Data excerpts:
- - - - - - -
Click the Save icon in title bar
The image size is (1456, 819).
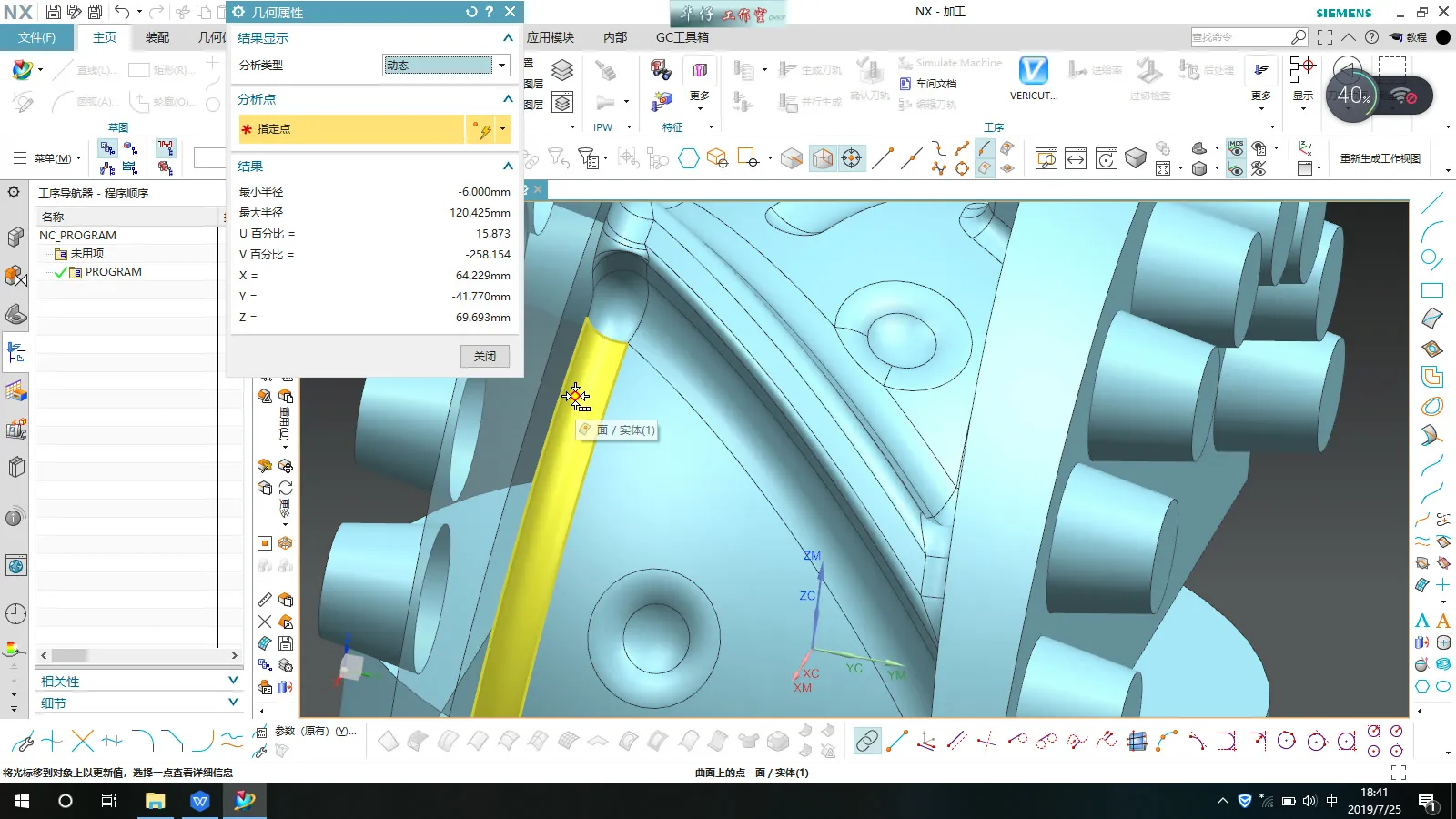coord(54,12)
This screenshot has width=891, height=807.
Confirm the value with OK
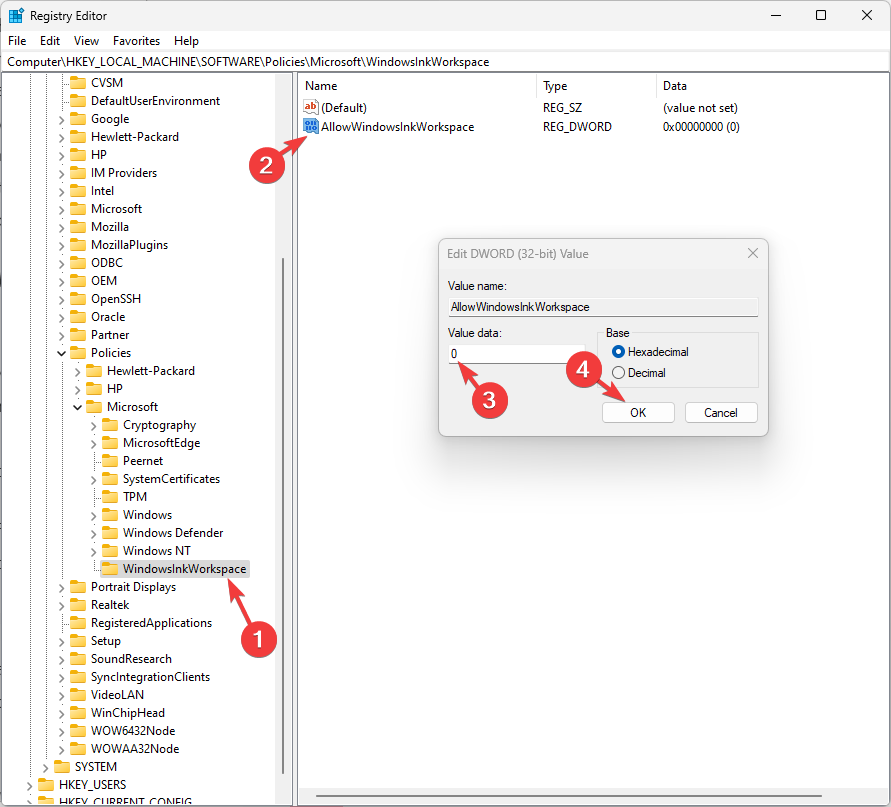tap(638, 412)
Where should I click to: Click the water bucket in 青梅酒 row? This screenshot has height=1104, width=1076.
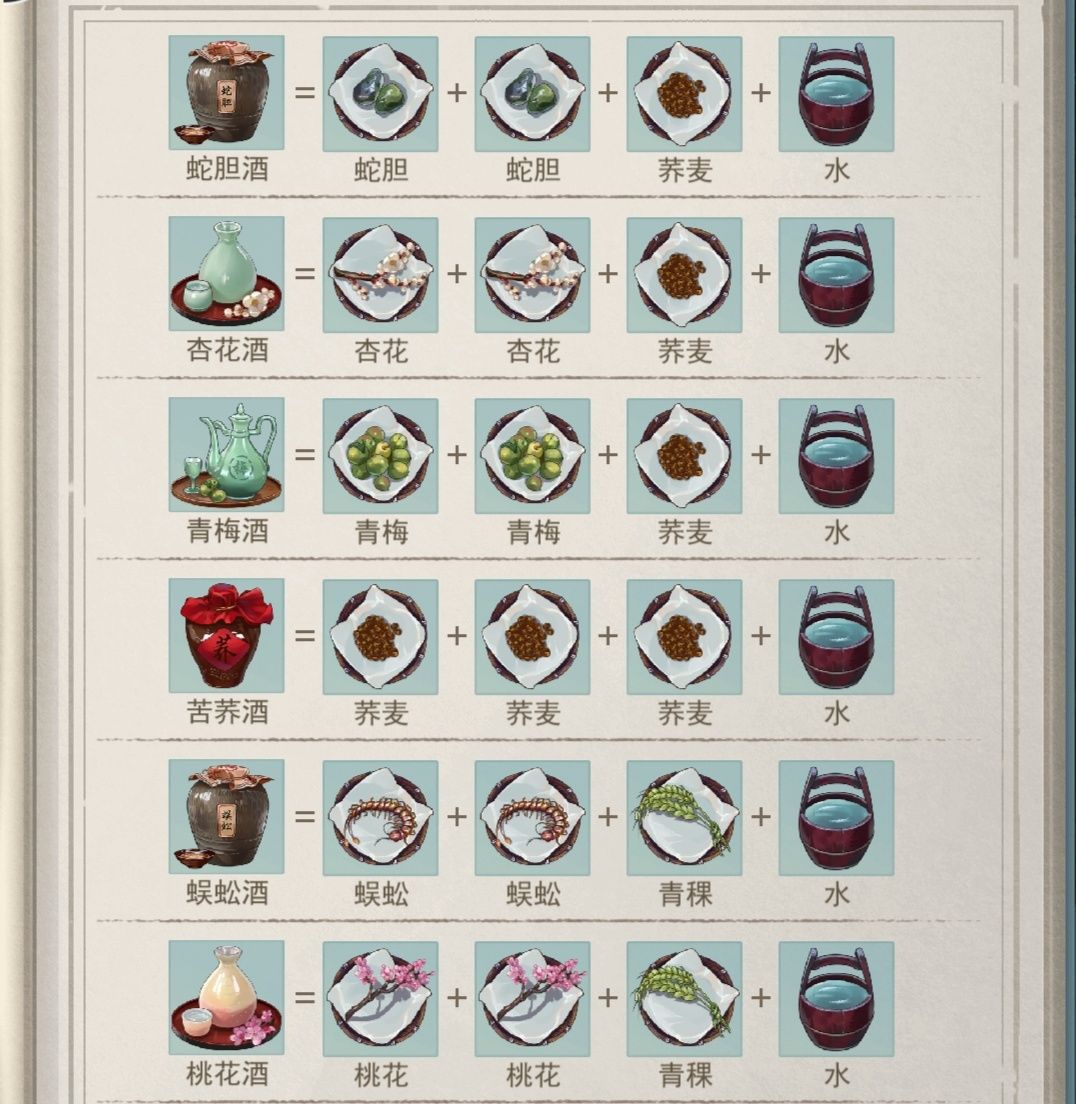[837, 456]
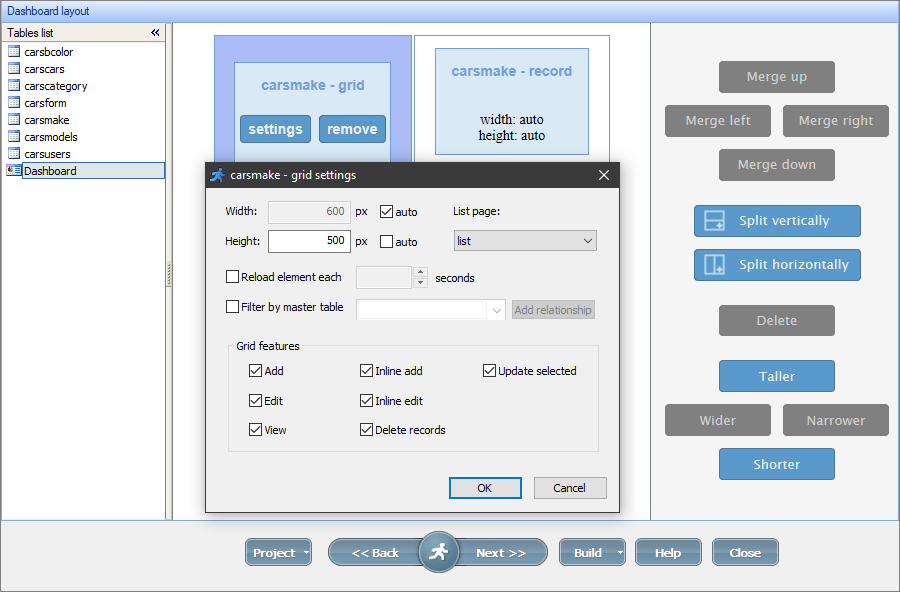Click inside the Height input field
Screen dimensions: 900x592
click(310, 241)
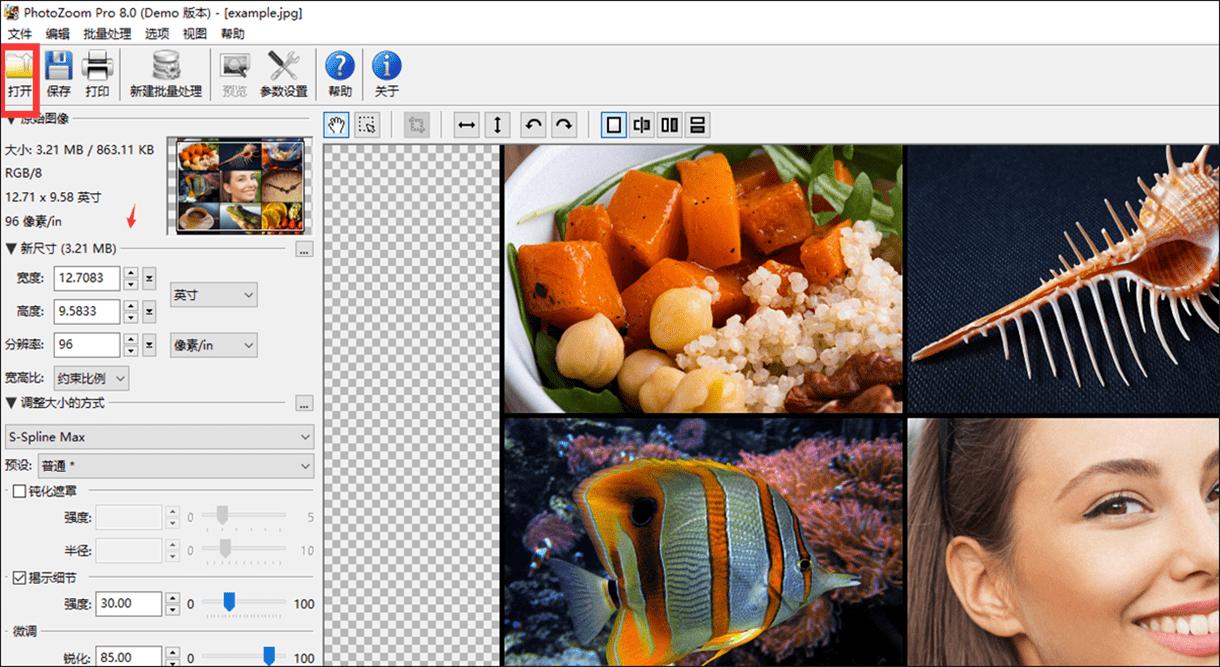
Task: Select the hand pan tool
Action: pos(338,125)
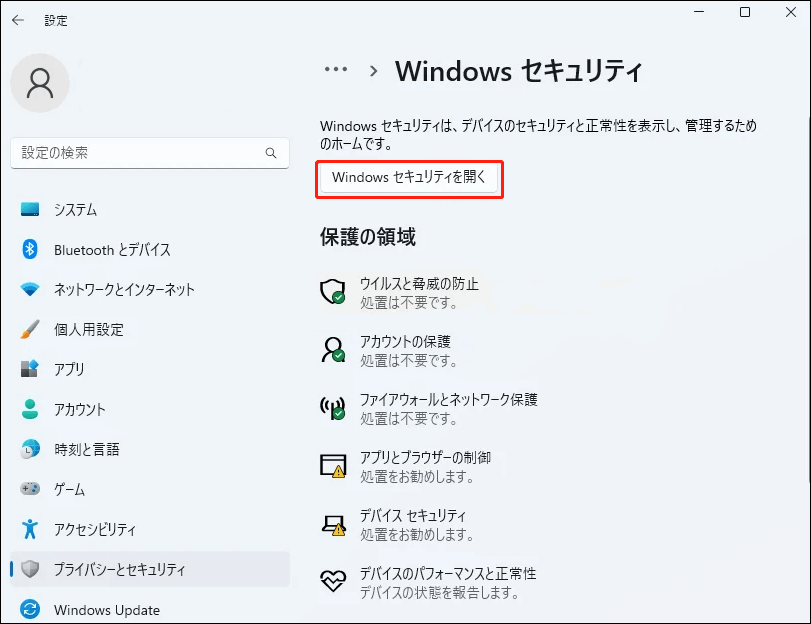Go to 個人用設定 settings page
Viewport: 811px width, 624px height.
(89, 330)
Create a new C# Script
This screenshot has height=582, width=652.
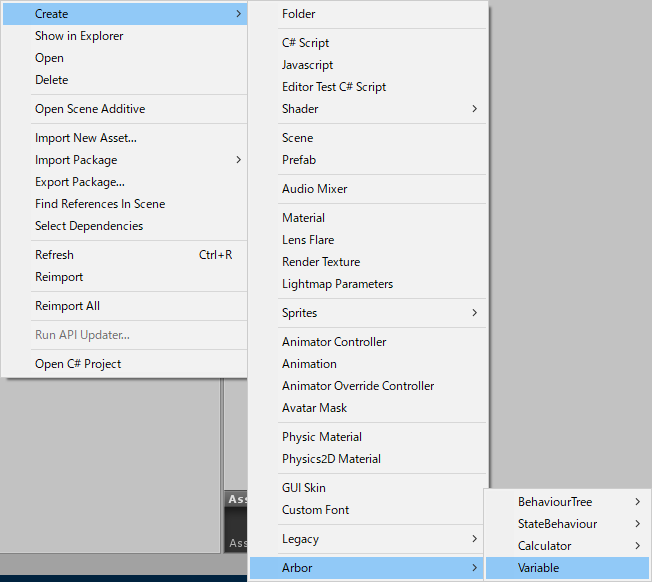(x=305, y=43)
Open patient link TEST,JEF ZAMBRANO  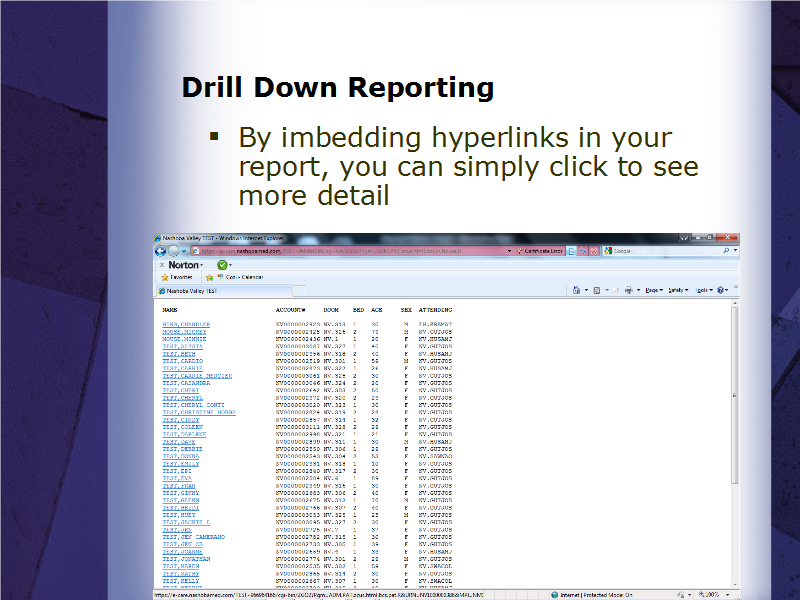point(193,537)
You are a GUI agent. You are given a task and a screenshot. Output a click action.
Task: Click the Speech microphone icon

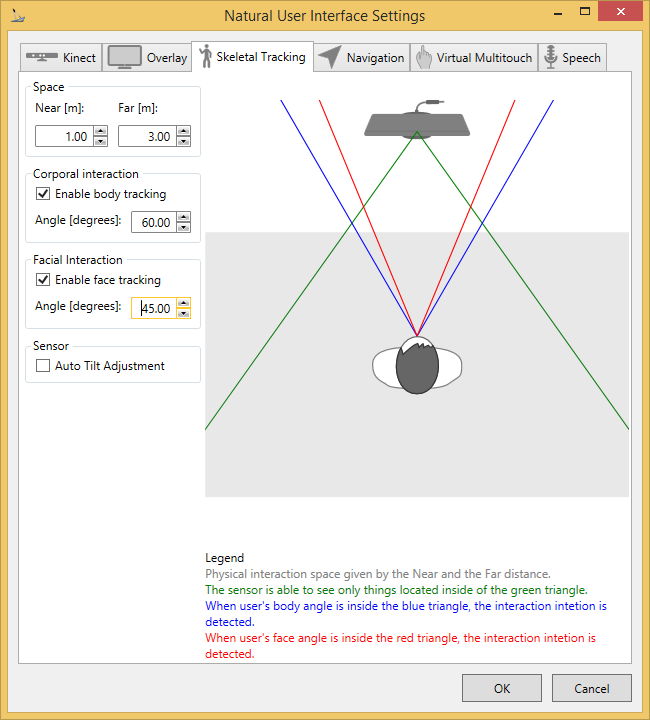coord(550,57)
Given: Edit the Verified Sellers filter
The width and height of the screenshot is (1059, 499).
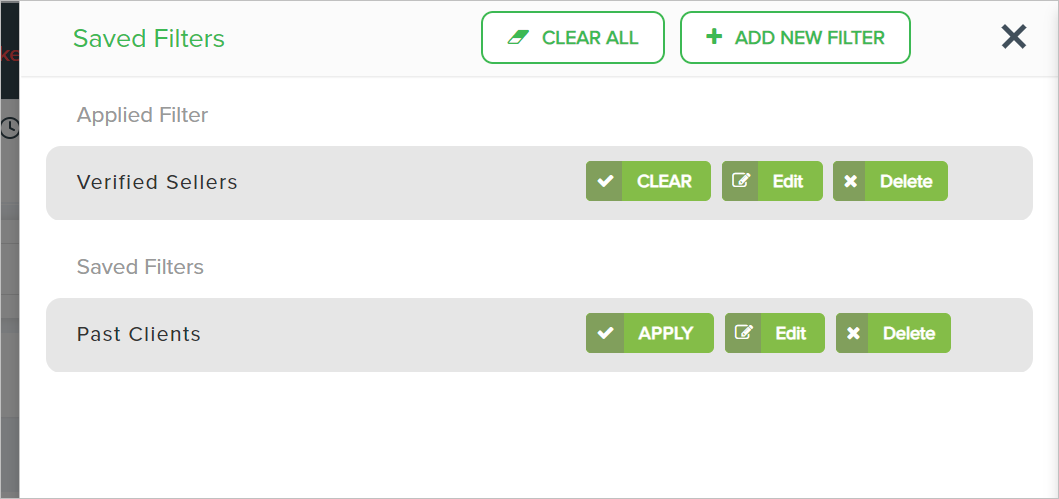Looking at the screenshot, I should click(x=787, y=181).
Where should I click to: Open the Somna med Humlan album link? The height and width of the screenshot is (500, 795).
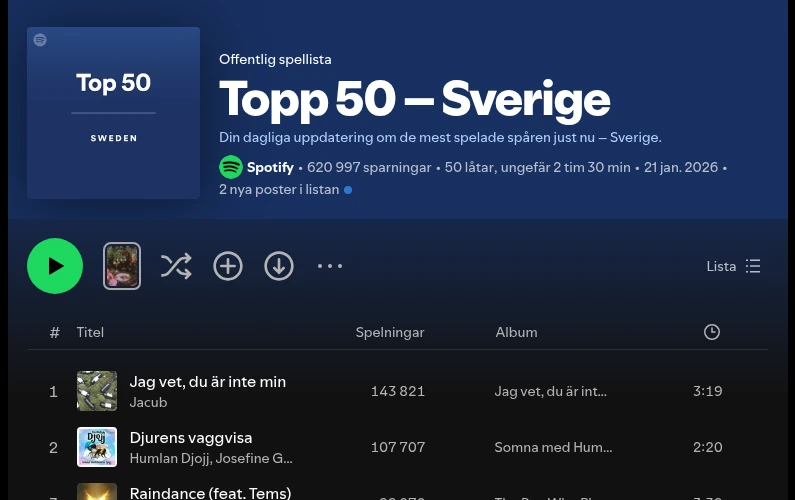tap(553, 447)
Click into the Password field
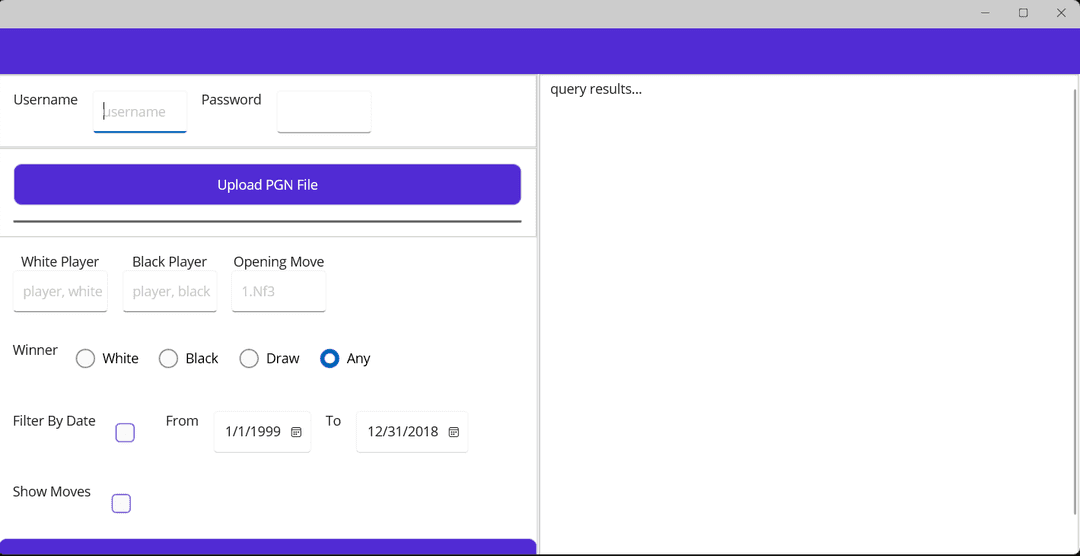The height and width of the screenshot is (556, 1080). pyautogui.click(x=323, y=112)
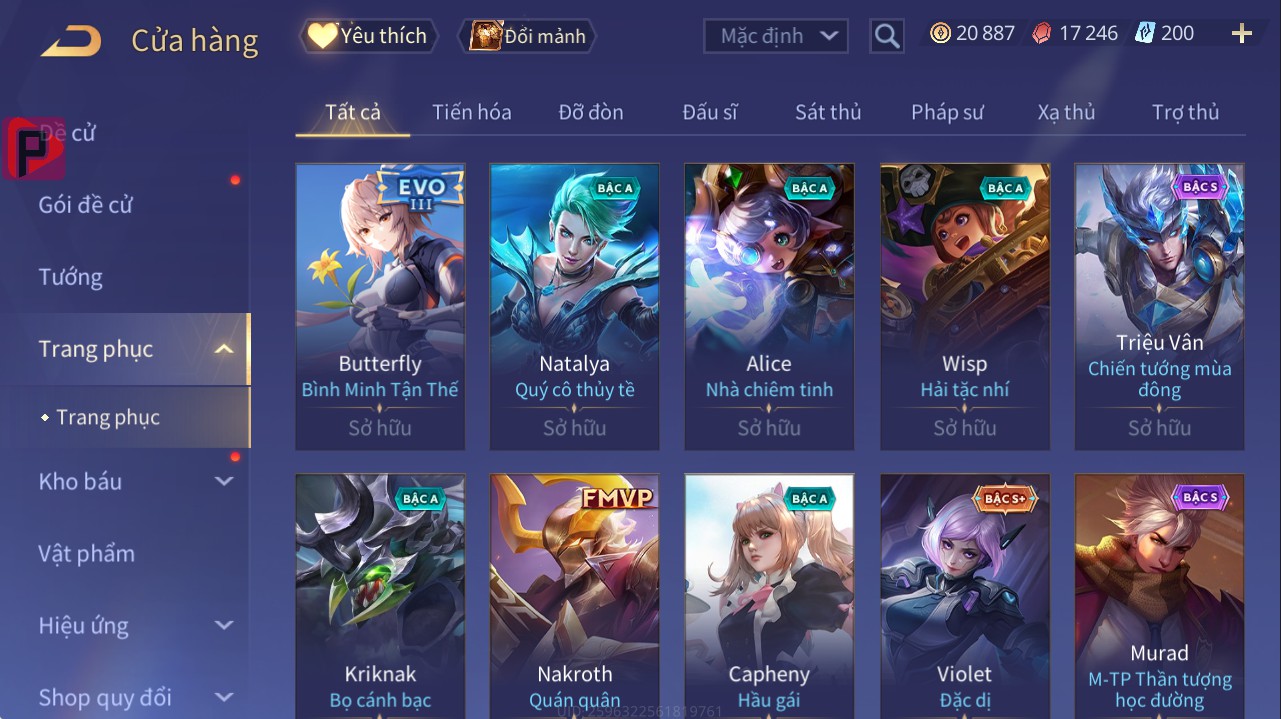The height and width of the screenshot is (719, 1281).
Task: Collapse the Trang phục sidebar section
Action: click(x=224, y=349)
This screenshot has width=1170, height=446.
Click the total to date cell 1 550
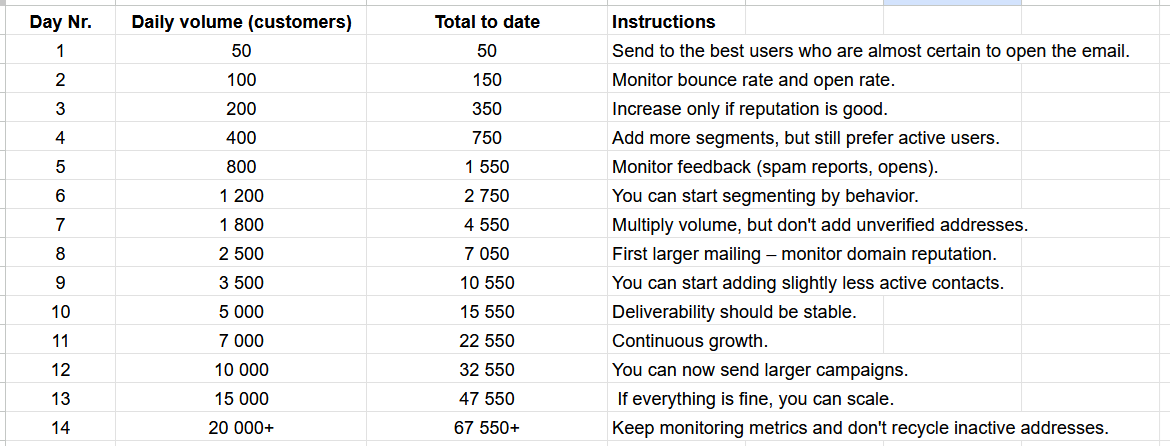point(487,167)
- - - - - - -
Begin with the line that has "This screenshot has width=1170, height=446." and continue to the last line of the entries, printing each line exactly and nothing else; include both ends and skip the pictures.

This screenshot has width=1170, height=446.
Click the total to date cell 1 550
point(487,167)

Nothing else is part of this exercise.